Please give back every entry in full, word for word, but none of the pictures.

[Records from a collection]
──────────────────────────────

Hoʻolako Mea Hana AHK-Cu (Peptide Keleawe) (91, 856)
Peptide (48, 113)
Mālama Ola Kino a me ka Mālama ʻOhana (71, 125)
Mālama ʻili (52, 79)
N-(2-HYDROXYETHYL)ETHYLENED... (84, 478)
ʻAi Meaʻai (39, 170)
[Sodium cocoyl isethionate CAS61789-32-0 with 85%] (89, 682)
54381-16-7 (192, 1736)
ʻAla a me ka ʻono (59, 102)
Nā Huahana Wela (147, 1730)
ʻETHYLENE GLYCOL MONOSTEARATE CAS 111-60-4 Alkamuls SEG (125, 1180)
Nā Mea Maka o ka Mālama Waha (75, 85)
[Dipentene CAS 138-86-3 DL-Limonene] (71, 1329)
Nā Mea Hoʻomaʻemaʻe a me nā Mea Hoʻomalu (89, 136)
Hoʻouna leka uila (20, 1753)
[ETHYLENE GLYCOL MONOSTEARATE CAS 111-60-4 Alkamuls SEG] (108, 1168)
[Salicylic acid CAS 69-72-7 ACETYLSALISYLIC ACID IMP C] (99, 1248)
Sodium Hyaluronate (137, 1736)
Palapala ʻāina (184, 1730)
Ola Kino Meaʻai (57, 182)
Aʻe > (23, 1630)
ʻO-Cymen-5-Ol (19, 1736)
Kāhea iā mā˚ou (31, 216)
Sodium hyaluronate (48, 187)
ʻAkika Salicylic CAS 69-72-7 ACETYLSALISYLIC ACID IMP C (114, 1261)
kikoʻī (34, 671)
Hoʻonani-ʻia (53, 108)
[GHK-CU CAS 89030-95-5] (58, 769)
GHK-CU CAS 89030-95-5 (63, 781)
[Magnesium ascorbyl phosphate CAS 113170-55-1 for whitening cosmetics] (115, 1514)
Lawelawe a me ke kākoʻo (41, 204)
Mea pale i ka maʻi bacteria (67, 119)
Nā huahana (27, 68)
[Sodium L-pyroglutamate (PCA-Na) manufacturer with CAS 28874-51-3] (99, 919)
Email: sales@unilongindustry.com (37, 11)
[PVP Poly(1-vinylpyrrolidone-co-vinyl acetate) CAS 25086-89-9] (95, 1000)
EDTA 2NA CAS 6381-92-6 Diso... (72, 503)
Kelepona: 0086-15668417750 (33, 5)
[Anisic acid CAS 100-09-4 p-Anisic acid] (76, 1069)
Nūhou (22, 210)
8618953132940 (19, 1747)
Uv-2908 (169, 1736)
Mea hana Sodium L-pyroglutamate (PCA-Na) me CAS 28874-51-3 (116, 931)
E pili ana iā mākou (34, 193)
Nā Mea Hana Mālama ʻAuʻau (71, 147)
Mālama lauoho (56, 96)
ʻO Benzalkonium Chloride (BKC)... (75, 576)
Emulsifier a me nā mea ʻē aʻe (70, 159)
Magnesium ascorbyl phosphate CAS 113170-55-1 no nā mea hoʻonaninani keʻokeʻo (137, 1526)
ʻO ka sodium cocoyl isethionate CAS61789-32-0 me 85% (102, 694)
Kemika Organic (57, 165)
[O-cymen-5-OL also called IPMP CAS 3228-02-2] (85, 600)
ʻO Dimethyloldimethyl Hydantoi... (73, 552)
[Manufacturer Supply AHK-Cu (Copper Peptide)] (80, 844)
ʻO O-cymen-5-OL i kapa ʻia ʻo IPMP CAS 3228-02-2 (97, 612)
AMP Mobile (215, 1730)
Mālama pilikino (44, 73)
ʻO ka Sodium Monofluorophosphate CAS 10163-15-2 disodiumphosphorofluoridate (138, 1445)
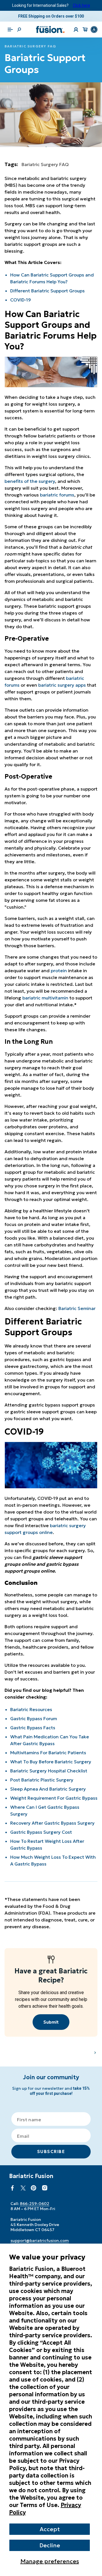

──────────────────────────────

**Answer section**:
Hoʻolako Mea Hana AHK-Cu (Peptide Keleawe) (91, 856)
Peptide (48, 113)
Mālama Ola Kino a me ka Mālama ʻOhana (71, 125)
Mālama ʻili (52, 79)
N-(2-HYDROXYETHYL)ETHYLENED... (84, 478)
ʻAi Meaʻai (39, 170)
[Sodium cocoyl isethionate CAS61789-32-0 with 85%] (89, 682)
54381-16-7 (192, 1736)
ʻAla a me ka ʻono (59, 102)
Nā Huahana Wela (147, 1730)
ʻETHYLENE GLYCOL MONOSTEARATE CAS 111-60-4 Alkamuls SEG (125, 1180)
Nā Mea Maka o ka Mālama Waha (75, 85)
[Dipentene CAS 138-86-3 DL-Limonene] (71, 1329)
Nā Mea Hoʻomaʻemaʻe a me nā Mea Hoʻomalu (89, 136)
Hoʻouna leka uila (20, 1753)
[ETHYLENE GLYCOL MONOSTEARATE CAS 111-60-4 Alkamuls SEG] (108, 1168)
[Salicylic acid CAS 69-72-7 ACETYLSALISYLIC ACID IMP C] (99, 1248)
Sodium Hyaluronate (137, 1736)
Palapala ʻāina (184, 1730)
Ola Kino Meaʻai (57, 182)
Aʻe > (23, 1630)
ʻO-Cymen-5-Ol (19, 1736)
Kāhea iā mā˚ou (31, 216)
Sodium hyaluronate (48, 187)
ʻAkika Salicylic CAS 69-72-7 ACETYLSALISYLIC ACID IMP C (114, 1261)
kikoʻī (34, 671)
Hoʻonani-ʻia (53, 108)
[GHK-CU CAS 89030-95-5] (58, 769)
GHK-CU CAS 89030-95-5 (63, 781)
[Magnesium ascorbyl phosphate CAS 113170-55-1 for whitening cosmetics] (115, 1514)
Lawelawe a me ke kākoʻo (41, 204)
Mea pale i ka maʻi bacteria (67, 119)
Nā huahana (27, 68)
[Sodium L-pyroglutamate (PCA-Na) manufacturer with CAS 28874-51-3] (99, 919)
Email: sales@unilongindustry.com (37, 11)
[PVP Poly(1-vinylpyrrolidone-co-vinyl acetate) CAS 25086-89-9] (95, 1000)
EDTA 2NA CAS 6381-92-6 Diso... (72, 503)
Kelepona: 0086-15668417750 (33, 5)
[Anisic acid CAS 100-09-4 p-Anisic acid] (76, 1069)
Nūhou (22, 210)
8618953132940 (19, 1747)
Uv-2908 (169, 1736)
Mea hana Sodium L-pyroglutamate (PCA-Na) me CAS 28874-51-3 (116, 931)
E pili ana iā mākou (34, 193)
Nā Mea Hana Mālama ʻAuʻau (71, 147)
Mālama lauoho (56, 96)
ʻO Benzalkonium Chloride (BKC)... (75, 576)
Emulsifier a me nā mea ʻē aʻe (70, 159)
Magnesium ascorbyl phosphate CAS 113170-55-1 no nā mea hoʻonaninani keʻokeʻo (137, 1526)
ʻO ka sodium cocoyl isethionate CAS61789-32-0 me 85% (102, 694)
Kemika Organic (57, 165)
[O-cymen-5-OL also called IPMP CAS 3228-02-2] (85, 600)
ʻO Dimethyloldimethyl Hydantoi... (73, 552)
[Manufacturer Supply AHK-Cu (Copper Peptide)] (80, 844)
ʻO O-cymen-5-OL i kapa ʻia ʻo IPMP CAS 3228-02-2 (97, 612)
AMP Mobile (215, 1730)
Mālama pilikino (44, 73)
ʻO ka Sodium Monofluorophosphate CAS 10163-15-2 disodiumphosphorofluoridate (138, 1445)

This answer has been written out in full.